The winner would have one more hammer to hold over Democrats that would have immediate national consequences. They would be able to appoint a U.S. senator if 88-year-old Senator Diane Feinstein, due to health or age reasons, chooses to step down.
That would immediately give control of the U.S. Senate back to the Republicans.
No matter which way it went, the recall accomplished a prime aim and that was to force the Democrats to raise tens of millions of dollars on the campaign, compel them to scramble and defend their record and caused much dissension and division among California voters.
They are asking about high taxes, soaring homelessness and rising crime and what the Democrats are doing about it, other than taxing everyone and catering to their corporate donors.
Republicans are banks on something else. Voter turnout.

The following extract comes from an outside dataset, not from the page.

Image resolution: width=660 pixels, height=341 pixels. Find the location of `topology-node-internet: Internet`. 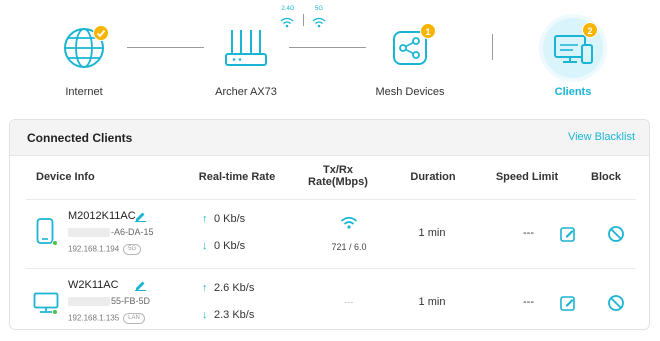

topology-node-internet: Internet is located at coordinates (84, 57).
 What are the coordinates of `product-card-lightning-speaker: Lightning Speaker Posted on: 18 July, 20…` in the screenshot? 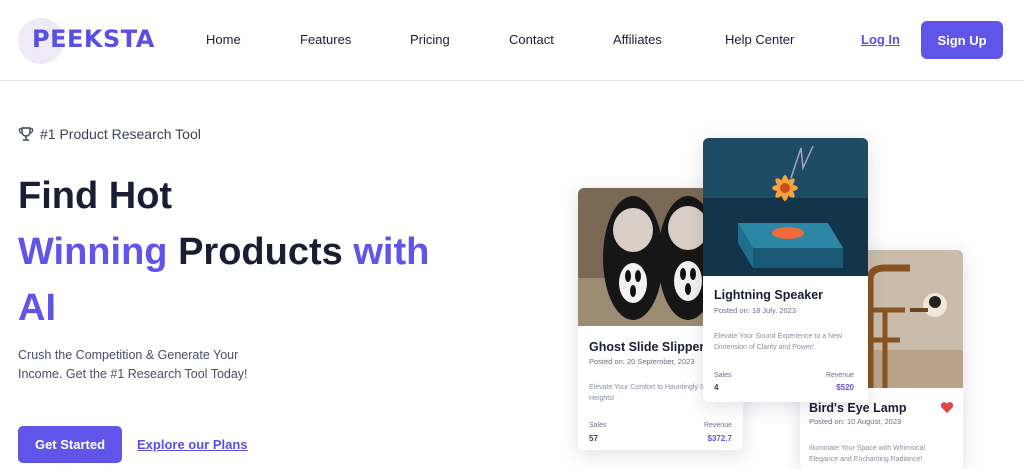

Democrats often do notoriously poor in turning out their base — Blacks, Hispanics, Asians, LGBT and young persons — in off-year elections. The recall is the softest of soft off-year elections.
Conversely, Republicans do well by comparison in mobilizing their base. They are whiter, older, conservative, rural, non-college-educated blue-collar workers and small businesspersons. They will show up at the polls and often show up with enthusiasm.
The massive gap in the number of Democratic voters versus Republican voters is two to one. But that’s just numbers on paper. Unless those numbers can be translated into a Democratic stampede to the polls, they are meaningless.
That is a worrisome issue for Democratic organizations that are imploring Democrats through floods of emails, appeals and articles of the danger of a right-wing Republican running the Capitol show. They implored Democrats to get their ballots stamped “no” in big numbers.
The recall, then, is more than just about getting rid of a Democratic governor. It reflects the deep polarization and non-stop near irreconcilable power fight between Republican and Democrats over the law, public policy and governance in America. Newsom just happened to be the latest casualty of that titanic struggle.
Earl Ofari Hutchinson is an author and political analyst. He is the author of “I’m Mad as Hell—Making Sense of the California Recall” (Hutchinson Ebooks). He also is the host of the weekly Hutchinson Report on KPFK 90.7 FM Los Angeles and the Pacifica Network.